◆ TASK BRIEF: Whenever the word "title" turns up in a line below, that line should be copied.

━━━ SUPPLIED MATERIAL

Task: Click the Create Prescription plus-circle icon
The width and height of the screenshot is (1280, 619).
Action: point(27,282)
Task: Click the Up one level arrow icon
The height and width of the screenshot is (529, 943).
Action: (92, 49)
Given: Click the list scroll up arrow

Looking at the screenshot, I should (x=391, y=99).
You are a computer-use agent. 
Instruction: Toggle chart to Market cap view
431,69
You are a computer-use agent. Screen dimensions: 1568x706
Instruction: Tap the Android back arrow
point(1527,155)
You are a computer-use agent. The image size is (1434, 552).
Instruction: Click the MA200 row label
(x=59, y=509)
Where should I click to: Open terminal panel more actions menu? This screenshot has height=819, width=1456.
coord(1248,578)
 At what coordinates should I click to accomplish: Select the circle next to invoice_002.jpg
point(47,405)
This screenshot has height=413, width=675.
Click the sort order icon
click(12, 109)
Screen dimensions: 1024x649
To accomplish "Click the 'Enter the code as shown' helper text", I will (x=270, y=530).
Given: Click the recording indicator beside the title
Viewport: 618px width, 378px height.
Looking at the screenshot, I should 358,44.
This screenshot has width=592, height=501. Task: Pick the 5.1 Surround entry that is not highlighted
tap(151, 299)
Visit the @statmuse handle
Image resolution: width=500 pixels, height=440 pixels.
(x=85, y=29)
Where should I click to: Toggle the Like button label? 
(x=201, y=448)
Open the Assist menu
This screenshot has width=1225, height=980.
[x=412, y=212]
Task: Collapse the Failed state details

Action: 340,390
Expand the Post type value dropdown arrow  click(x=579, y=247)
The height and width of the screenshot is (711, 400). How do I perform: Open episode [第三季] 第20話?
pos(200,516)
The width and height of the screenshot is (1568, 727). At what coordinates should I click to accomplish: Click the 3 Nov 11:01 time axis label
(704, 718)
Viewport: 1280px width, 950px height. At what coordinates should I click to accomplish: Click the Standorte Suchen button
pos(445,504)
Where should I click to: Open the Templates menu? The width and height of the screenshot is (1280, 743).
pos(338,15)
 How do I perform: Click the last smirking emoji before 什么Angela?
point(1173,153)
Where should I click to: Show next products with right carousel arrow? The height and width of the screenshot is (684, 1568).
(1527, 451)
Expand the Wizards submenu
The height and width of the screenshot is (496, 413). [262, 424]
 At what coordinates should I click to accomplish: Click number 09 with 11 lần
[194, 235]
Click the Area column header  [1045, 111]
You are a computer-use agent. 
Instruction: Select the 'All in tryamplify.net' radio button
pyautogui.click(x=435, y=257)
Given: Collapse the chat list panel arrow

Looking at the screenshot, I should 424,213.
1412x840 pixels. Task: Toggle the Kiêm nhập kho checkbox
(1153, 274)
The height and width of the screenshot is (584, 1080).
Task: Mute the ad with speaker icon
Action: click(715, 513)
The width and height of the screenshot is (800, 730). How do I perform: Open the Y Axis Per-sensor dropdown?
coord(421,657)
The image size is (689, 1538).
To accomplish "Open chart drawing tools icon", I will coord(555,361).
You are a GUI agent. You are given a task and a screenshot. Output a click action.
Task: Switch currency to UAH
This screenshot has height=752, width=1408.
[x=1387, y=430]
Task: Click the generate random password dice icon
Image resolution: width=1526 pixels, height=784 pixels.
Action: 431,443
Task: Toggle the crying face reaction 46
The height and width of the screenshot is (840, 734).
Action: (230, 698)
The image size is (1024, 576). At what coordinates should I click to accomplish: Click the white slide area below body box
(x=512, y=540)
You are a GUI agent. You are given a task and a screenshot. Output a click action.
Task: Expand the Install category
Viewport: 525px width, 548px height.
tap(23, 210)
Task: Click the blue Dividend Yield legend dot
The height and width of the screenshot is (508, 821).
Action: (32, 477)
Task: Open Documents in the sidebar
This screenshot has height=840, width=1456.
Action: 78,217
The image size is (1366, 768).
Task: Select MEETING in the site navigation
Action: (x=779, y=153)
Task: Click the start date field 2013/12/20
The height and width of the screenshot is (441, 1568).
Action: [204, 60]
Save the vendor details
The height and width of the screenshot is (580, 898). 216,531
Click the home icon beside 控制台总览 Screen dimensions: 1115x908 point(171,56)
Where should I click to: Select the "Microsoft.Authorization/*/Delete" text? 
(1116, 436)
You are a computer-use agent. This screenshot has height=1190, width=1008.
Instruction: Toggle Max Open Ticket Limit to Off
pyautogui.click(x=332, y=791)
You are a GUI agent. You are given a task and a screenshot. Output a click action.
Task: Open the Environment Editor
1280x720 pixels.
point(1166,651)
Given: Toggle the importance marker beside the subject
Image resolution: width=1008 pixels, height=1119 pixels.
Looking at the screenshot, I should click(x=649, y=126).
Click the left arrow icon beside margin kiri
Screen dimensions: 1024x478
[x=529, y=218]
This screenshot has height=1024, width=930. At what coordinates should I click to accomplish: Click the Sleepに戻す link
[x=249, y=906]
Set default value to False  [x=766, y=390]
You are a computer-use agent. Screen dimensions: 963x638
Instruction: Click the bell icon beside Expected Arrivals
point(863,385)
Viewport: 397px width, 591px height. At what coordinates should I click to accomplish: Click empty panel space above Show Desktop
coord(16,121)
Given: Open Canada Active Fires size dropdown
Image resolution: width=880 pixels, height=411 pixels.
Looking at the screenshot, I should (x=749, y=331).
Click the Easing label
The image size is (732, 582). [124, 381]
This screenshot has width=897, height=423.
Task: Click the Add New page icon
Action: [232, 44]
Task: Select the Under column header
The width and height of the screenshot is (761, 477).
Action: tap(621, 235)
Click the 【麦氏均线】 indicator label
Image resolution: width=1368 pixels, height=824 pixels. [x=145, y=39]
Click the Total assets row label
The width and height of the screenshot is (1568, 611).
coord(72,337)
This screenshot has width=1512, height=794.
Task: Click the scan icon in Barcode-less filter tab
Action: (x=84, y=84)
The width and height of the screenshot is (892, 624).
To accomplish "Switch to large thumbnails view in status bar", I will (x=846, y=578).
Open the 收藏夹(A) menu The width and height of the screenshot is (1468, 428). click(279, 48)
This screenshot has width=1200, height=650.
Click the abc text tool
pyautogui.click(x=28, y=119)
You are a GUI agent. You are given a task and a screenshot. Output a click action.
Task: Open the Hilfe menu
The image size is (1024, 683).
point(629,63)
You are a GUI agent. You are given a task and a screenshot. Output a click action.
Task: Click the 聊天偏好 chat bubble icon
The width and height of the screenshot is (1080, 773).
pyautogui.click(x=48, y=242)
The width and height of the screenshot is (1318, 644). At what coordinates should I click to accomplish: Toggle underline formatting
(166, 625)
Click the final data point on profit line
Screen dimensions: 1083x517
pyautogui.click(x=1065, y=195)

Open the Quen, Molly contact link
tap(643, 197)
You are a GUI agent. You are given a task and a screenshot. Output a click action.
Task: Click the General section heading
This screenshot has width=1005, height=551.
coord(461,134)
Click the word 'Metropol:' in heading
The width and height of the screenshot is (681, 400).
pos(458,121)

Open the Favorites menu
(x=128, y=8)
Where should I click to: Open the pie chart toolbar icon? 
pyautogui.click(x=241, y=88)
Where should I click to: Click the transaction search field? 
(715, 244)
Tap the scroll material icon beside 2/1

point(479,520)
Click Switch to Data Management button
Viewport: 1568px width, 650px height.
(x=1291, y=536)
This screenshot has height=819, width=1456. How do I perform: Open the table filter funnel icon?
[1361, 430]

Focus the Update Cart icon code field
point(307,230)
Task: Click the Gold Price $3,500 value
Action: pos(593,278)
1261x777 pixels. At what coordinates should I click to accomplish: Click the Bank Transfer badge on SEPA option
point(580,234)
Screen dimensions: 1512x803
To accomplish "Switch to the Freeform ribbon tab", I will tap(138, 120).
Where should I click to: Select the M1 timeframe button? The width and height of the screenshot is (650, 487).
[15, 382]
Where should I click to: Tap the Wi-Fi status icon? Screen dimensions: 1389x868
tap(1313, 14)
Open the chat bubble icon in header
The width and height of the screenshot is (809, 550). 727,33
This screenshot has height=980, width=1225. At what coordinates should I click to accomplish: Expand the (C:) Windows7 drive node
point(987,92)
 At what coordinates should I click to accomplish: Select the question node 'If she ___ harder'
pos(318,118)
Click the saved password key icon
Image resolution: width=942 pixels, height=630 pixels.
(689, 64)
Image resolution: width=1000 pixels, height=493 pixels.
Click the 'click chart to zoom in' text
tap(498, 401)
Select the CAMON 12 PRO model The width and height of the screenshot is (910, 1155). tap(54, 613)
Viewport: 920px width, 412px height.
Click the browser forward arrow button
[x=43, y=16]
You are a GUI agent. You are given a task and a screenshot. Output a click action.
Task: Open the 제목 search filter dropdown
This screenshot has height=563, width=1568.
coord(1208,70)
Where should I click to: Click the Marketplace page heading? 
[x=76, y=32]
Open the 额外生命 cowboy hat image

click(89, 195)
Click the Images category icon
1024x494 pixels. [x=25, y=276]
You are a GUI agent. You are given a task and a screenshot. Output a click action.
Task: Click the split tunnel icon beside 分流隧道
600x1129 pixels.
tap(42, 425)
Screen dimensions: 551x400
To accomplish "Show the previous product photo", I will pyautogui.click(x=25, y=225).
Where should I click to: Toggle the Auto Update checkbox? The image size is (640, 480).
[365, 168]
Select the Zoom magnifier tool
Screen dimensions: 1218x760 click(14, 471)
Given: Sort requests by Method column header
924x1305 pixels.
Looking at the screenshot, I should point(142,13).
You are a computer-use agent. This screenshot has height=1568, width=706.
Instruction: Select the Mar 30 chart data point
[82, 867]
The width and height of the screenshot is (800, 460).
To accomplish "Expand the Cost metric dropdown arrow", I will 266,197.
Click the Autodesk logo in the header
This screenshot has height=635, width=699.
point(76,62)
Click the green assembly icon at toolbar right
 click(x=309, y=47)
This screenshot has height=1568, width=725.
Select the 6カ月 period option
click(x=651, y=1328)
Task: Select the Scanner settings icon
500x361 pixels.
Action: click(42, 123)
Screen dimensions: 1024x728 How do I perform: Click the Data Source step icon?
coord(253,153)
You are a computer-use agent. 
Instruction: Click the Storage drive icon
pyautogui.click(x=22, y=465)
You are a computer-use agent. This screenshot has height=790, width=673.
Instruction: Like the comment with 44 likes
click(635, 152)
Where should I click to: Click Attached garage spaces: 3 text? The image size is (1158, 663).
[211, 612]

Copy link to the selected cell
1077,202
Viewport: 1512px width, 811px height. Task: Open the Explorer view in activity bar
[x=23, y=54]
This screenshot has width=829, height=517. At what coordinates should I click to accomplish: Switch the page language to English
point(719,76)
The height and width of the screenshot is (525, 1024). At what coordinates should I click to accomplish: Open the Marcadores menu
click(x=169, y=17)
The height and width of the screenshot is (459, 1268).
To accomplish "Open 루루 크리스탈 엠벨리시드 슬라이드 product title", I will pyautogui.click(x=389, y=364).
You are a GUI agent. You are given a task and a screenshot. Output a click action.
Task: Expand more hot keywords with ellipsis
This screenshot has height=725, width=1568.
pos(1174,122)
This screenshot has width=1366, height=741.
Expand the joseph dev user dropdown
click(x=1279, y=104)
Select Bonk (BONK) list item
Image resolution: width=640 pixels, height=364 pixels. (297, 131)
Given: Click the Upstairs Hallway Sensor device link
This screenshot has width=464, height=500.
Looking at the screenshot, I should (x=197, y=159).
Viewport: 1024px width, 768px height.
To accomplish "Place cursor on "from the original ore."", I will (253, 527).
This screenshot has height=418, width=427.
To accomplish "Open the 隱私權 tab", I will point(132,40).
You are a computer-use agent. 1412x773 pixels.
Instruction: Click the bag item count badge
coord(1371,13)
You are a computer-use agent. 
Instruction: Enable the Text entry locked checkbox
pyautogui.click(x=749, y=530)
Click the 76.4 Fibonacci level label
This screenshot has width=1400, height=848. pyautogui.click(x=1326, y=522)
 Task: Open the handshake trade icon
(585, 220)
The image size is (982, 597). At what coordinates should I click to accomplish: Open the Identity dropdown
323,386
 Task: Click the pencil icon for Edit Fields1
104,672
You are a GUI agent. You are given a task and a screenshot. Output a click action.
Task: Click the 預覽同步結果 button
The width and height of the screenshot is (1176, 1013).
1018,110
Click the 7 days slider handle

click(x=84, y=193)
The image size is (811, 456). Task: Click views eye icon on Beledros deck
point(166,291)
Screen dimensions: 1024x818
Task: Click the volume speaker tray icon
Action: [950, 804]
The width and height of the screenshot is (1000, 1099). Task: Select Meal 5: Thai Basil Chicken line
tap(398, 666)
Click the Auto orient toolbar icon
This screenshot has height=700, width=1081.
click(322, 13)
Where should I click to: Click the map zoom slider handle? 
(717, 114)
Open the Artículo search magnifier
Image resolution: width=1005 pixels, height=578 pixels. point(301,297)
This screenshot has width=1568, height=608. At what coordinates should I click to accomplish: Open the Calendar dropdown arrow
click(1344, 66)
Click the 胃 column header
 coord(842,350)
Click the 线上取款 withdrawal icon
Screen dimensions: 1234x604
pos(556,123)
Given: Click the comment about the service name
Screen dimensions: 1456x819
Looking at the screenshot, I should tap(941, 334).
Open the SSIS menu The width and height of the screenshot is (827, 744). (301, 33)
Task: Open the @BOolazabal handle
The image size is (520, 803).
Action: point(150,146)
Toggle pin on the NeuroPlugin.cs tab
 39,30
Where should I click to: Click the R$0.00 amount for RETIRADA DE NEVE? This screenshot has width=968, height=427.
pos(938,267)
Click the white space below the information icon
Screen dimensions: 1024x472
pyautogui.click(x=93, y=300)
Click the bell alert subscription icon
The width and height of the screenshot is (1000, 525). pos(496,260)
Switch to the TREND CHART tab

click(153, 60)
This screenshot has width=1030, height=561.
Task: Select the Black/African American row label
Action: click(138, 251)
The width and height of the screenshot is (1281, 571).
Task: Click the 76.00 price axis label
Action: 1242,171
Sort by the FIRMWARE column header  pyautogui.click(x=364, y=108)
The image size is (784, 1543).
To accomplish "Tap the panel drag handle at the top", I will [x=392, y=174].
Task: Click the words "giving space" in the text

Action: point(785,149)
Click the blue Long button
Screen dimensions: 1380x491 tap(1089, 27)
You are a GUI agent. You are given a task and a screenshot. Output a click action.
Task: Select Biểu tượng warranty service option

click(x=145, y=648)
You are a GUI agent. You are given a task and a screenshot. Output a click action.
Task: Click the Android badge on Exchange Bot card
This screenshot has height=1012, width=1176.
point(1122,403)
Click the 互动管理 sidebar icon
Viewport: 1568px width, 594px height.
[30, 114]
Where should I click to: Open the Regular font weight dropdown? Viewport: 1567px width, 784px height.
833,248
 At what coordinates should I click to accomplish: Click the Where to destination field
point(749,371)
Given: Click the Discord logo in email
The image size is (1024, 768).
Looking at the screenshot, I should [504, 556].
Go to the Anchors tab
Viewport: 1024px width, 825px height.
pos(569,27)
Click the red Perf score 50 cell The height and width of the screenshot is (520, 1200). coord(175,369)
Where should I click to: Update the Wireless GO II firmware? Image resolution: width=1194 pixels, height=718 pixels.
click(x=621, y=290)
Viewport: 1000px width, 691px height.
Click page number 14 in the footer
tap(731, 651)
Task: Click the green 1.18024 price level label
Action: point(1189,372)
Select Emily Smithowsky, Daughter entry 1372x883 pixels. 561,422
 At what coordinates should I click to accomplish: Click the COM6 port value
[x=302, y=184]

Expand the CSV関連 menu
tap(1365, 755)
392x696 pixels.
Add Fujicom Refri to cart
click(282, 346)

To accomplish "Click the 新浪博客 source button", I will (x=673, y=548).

━━━━━━

◆ WRITTEN RESPONSE:
Given: Click the recording indicator beside the title
To accomplish "Open 루루 크리스탈 엠벨리시드 슬라이드 product title", I will pyautogui.click(x=389, y=364).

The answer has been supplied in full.